Le documentaire affirme que l’expertise réalisée au laboratoire C2RMF présente une « contribution », et seulement cela, « du grand maître italien ». Le Louvre se refuse à confirmer ou infirmer les informations de presse, invoquant l’interdiction de discuter de l’authenticité d’une œuvre qui n’a pas été exposée en son sein. « Antoine Vitkine avait sollicité le Louvre mais nous n’avons pas souhaité répondre à ses questions, le tableau n’ayant pas été prêté lors de la rétrospective », indique le musée.
Un tableau qui garde son mystère
Ce tableau garde son mystère et n’a pas été montré en public depuis sa vente. On ignore jusqu’à l’endroit où il se trouve. Certains évoquent sa présence sur le yacht privé du prince ben Salmane.
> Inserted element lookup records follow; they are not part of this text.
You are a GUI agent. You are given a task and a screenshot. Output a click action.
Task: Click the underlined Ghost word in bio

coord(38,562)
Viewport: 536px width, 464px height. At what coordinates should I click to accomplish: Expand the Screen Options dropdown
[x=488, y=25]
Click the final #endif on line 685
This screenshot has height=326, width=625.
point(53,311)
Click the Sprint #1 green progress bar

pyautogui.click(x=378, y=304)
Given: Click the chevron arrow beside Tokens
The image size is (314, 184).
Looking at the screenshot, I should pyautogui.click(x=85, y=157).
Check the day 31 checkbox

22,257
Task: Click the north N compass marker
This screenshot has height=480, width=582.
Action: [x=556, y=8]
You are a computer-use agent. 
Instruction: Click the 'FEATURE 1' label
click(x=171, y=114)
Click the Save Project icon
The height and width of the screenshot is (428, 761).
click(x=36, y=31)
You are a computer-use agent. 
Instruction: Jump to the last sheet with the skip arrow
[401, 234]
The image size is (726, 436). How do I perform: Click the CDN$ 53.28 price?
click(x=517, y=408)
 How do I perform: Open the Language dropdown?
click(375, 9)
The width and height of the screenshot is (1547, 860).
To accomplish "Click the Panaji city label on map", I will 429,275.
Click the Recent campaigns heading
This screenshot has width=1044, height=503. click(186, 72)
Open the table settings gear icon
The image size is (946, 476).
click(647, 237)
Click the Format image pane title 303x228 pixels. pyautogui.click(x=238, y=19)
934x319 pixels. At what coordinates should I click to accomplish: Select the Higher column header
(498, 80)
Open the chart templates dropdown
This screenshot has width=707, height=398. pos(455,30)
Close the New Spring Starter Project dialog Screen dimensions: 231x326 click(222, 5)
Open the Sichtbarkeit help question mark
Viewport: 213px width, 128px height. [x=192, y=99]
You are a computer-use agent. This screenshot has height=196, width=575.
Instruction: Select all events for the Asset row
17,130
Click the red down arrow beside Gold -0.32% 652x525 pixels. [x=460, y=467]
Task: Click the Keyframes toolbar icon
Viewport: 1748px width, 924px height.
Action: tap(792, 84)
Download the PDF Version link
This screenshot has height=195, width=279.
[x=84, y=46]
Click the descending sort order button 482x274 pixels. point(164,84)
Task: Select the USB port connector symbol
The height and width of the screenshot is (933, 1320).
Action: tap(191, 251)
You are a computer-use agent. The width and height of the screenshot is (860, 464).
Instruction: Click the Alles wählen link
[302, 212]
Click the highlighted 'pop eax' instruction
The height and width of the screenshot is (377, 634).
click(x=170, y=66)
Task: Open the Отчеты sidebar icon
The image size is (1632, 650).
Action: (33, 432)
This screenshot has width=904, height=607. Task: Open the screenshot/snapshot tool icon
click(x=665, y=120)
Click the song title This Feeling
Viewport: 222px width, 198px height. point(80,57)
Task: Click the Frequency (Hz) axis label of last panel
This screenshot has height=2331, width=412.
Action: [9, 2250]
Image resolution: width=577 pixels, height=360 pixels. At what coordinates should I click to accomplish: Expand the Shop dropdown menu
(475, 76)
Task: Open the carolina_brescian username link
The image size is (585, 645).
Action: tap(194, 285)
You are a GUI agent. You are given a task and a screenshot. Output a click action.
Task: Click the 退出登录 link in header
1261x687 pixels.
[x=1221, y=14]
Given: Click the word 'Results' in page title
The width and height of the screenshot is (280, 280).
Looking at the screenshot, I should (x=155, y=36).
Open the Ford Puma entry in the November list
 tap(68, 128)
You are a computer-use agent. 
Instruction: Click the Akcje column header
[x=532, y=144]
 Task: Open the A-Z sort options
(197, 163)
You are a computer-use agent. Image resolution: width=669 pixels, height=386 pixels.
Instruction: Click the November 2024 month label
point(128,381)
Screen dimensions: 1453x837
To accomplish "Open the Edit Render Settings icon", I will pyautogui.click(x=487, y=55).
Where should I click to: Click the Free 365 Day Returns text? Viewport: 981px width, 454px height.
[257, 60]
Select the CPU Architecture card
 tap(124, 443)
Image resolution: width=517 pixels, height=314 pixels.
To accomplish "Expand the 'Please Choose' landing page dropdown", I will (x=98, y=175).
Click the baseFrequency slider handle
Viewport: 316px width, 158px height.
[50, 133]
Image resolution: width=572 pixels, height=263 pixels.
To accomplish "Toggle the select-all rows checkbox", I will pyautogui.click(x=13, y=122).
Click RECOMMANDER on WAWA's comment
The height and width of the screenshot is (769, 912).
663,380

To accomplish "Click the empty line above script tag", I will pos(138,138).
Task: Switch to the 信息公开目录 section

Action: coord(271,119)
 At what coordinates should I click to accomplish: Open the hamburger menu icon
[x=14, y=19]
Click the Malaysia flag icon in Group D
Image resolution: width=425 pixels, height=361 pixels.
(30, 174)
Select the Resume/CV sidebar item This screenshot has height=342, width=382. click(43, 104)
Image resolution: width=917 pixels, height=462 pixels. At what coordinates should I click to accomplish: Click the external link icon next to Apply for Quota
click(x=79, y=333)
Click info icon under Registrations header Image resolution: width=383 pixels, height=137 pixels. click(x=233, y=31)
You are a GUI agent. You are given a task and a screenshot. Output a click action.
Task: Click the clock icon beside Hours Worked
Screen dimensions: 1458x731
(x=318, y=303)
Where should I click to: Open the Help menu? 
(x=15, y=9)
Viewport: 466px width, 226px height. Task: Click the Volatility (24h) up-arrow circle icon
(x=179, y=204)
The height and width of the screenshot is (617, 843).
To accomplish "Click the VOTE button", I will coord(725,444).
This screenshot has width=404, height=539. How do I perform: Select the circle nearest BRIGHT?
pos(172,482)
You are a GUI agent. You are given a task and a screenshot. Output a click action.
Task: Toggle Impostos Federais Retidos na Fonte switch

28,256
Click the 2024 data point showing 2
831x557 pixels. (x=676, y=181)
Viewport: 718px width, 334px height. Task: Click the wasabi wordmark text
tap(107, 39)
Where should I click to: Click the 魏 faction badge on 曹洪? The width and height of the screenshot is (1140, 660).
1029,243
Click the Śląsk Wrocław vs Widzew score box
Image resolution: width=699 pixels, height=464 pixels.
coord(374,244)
Rachetée en 2005 en mauvais état pour 1.175 dollars seulement par un marchand d’art new-yorkais, cette peinture avait été restaurée, présentée lors d’une exposition à la National Gallery en 2011 et achetée par un oligarque russe, qui l’a ensuite revendue.
Il avait fait les gros titres de la presse mondiale lors de sa vente, aux enchères, en novembre 2017, pour le montant record de 450 millions de dollars. L’acheteur était resté anonyme mais ne serait autre que « MBS », le jeune prince saoudien.